Agnieszka K Witkiewicz, Jonathan Brody, Jessica Kline, Charles J Yeo, Peter McCue, N Volkan Adsay, Ralph H Hruban. Thomas Jefferson University, Philadelphia, PA; Johns Hopkins University, Baltimore, MD; Emory University, Atlanta, GA
Background: Most pancreatic adenocarcinomas (PAs) arise from pancreatic intraepithelial neoplasia (PanIN) for which molecular and immunohistochemical features have been well characterized. However, less studied are the PAs that arise from another precursor, intraductal papillary mucinous neoplasm (IPMN). In this study we correlated the pathology of 22 PA arising in association withan IPMN with immunohistochemical markers implicated in PA pathogenesis.
Design: The criteria for the inclusion in the study included radiologically and macroscopically visible cystic dilatation of pancreatic duct and presence of well defined papillae on histologic review. Histologic type of IPMN and invasive carcinoma was recorded for all cases. Immunohistochemical labeling for DPC4, p53, p16, Ki67, CDX2, MUC1, MUC2 was preformed on all cases.

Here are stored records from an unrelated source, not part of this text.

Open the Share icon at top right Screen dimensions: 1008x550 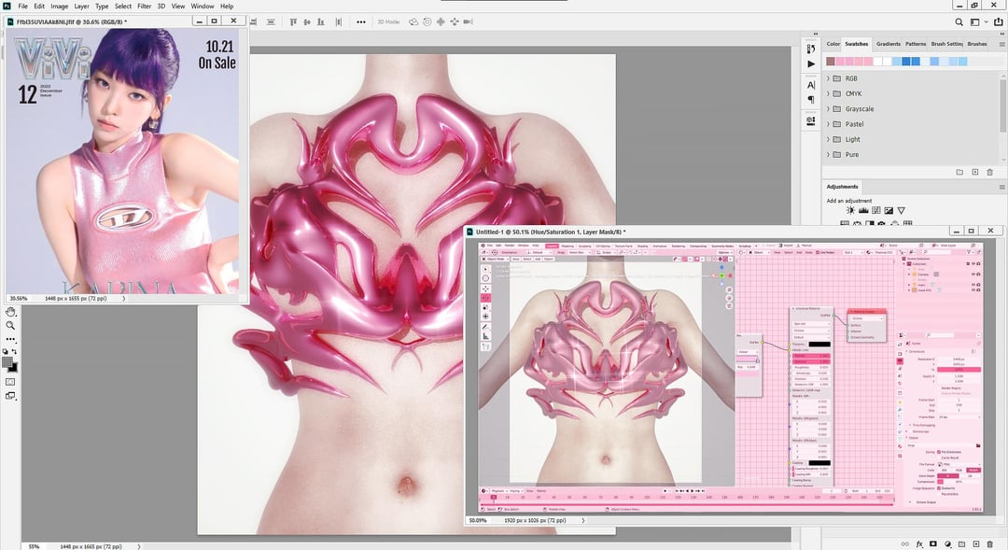997,21
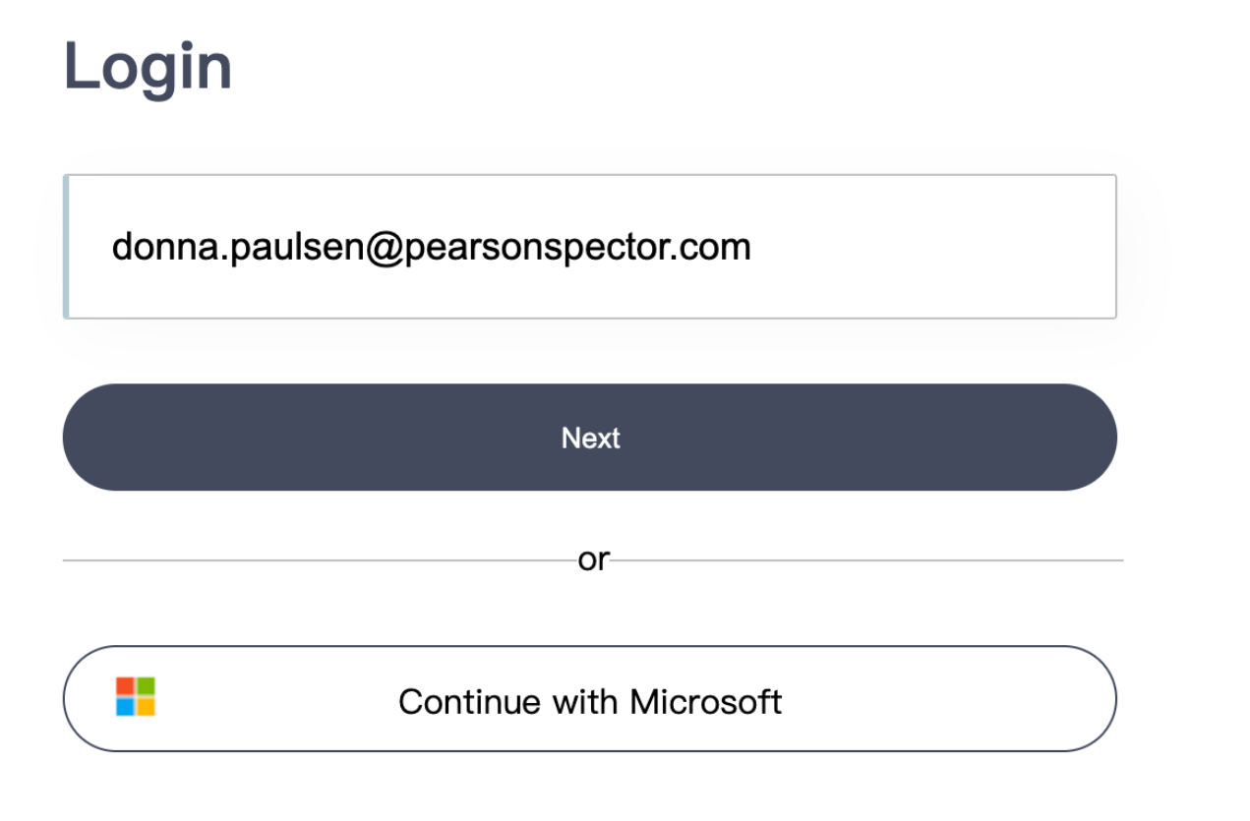The width and height of the screenshot is (1250, 821).
Task: Click the green square of Microsoft logo
Action: (x=146, y=686)
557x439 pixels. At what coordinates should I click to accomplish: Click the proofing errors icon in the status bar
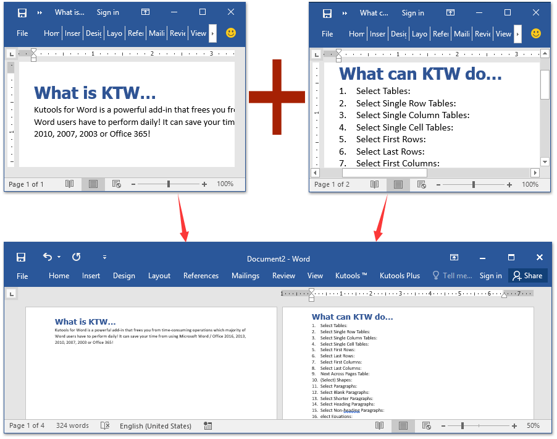click(x=104, y=426)
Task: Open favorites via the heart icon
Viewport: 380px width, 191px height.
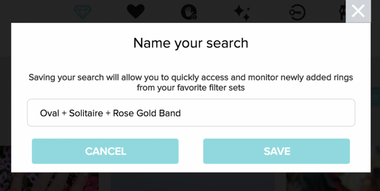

Results: Nine IPMNs were intestinal, 6 pancreaticobilliary, 5 gastric and 2 mixed type. All cases showed at least focal high-grade dysplasia (carcinoma in situ). Associated PA was colloid in 4 cases, tubular in 16 and tubular with mucinous features in 2 cases. PAs arising from intestinal and gastric IPMNs tend to be better differentiated than those arising from pancreaticobilliary IPMN. MUC2 and CDX2 positivity were seen in the intestinal type IPMN, mucinous PA, and in the tubular carcinomas with mucinous features. DPC4 loss was seen in 4 of 9 tubular PA arising from pancreaticobilliary IPMN and only one arising from intestinal IPMN. Loss of p16 occurred in both tubular and mucinous PA. P53 expression was seen only in tubular PA.
Conclusions: PAs arising from IPMNs have a number of unique and similar molecular features to other precursors. Molecular classification of these lesions may provide valuable prognostic information and reveal potential early targets that may be shared with PanIN precursor lesions.
Wednesday, March 2, 2011 9:30 AM
Poster Session V # 213, Wednesday Morning